Energy Institute


When will gas from Irish sources run out?

Until 1994 all our gas requirements were met from the Kinsale gas fields. After a period of growing dependence on imported gas we can once again meet 58% to 60% of our gas requirements from the two sources of natural gas in Ireland; Kinsale (2-4%) and Corrib (56%). Without further discoveries we will be importing up to 90% of our gas needs by 2025.

In 2015 up to December, 96% of our natural gas was imported from Britain. The Kinsale Gas Fields, once depleted, were partially redeveloped as a gas production reservoir. One field, the Southwest gasfield, was adapted for gas storage after indigenous production went into decline 1,2.

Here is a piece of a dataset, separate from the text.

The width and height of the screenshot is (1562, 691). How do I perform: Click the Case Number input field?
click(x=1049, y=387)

The Corrib gas field started pumping gas ashore in December 2015 and will meet about 56% of annual Gas Networks Ireland (GNI) system demands (77% of RoI demand and 38% of Ireland’s max daily demand at the peak of its production) 3,4.

However, the supply from this undersea gas resource will decline to a point where in just over 10 years, in the absence of the discovery and development of new fields, we will again be about 90% dependent on imported gas from the UK and abroad (Figure 7). This decline could occur in as soon as five years 5,6.

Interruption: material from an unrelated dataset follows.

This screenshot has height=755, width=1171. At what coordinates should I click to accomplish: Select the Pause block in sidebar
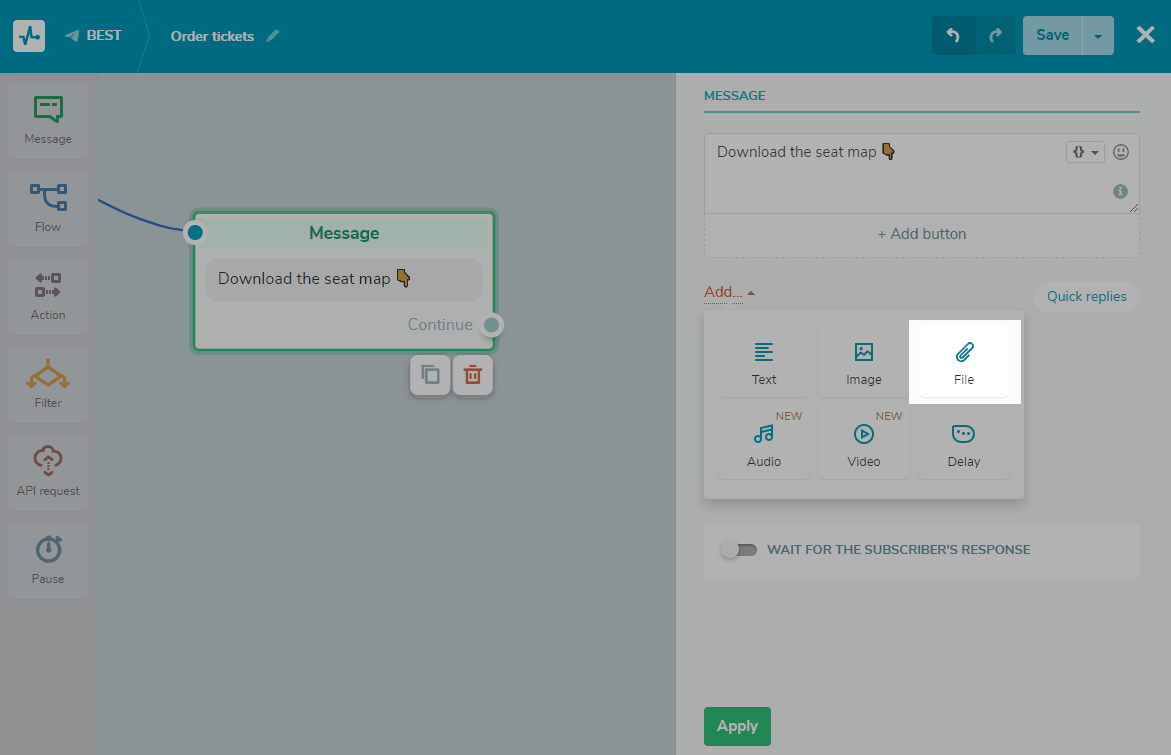point(48,560)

Figure 7. Annual Gas Network Ireland System Gas Supply Forecast – Grey Scenario

Gas Networks Ireland (2015) Network Development Plan 2015. Available Online.

  • Moffat
  • Inch
  • Corrib
  • RNG


There is a permitted proposal to develop a Liquified Natural Gas (LNG) Terminal on the Shannon Estuary to allow natural gas to be imported in liquid form by ship. Under current market conditions it is not certain that the project will go ahead anytime soon. Shannon LNG illustrated its case for an LNG terminal in Ireland by illustrating the current and long term dependence on imports from the UK 7.


Forecast All-Island demand for gas



The current low international price of oil is affecting petroleum exploration worldwide and may set back exploration in the Irish offshore petroleum province making a gas find, as a by-product of petroleum exploration, less likely in Irish waters within the next five years or so.

Notwithstanding the Providence Resources Ballycotton discovery field, there has been no declaration of a commercial oil find to date. Petroleum exploration in Irish offshore waters is very capital intensive and, despite government promotion of licensing, faces competition for investment partly due to the geology and prospectivity of the province, the regulatory requirements as well as environmental and fiscal challenges 8,9.